■ TASK GOAL ■
Retype the full set of data, character for character.

*** Opening SUPPLIED MATERIAL ***

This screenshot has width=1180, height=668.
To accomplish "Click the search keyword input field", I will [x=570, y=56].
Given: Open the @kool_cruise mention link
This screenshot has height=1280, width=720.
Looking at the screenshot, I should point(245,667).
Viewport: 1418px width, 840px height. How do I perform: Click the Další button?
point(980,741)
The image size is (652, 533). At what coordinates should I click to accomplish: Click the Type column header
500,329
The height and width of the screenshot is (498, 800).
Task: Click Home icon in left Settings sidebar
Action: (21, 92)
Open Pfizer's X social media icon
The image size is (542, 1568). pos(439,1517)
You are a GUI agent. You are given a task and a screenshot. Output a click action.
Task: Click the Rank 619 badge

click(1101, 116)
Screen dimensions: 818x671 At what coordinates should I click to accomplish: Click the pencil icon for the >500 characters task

*** Closing SUPPLIED MATERIAL ***

■ WRITTEN ANSWER ■
This screenshot has width=1180, height=668.
To accomplish "Click the search keyword input field", I will [x=570, y=56].
Given: Open the @kool_cruise mention link
This screenshot has height=1280, width=720.
Looking at the screenshot, I should point(245,667).
Viewport: 1418px width, 840px height. How do I perform: Click the Další button?
point(980,741)
The image size is (652, 533). At what coordinates should I click to accomplish: Click the Type column header
500,329
The height and width of the screenshot is (498, 800).
Task: Click Home icon in left Settings sidebar
Action: (21, 92)
Open Pfizer's X social media icon
The image size is (542, 1568). pos(439,1517)
You are a GUI agent. You are given a task and a screenshot. Output a click action.
Task: Click the Rank 619 badge

click(1101, 116)
Screen dimensions: 818x671 At what coordinates should I click to accomplish: Click the pencil icon for the >500 characters task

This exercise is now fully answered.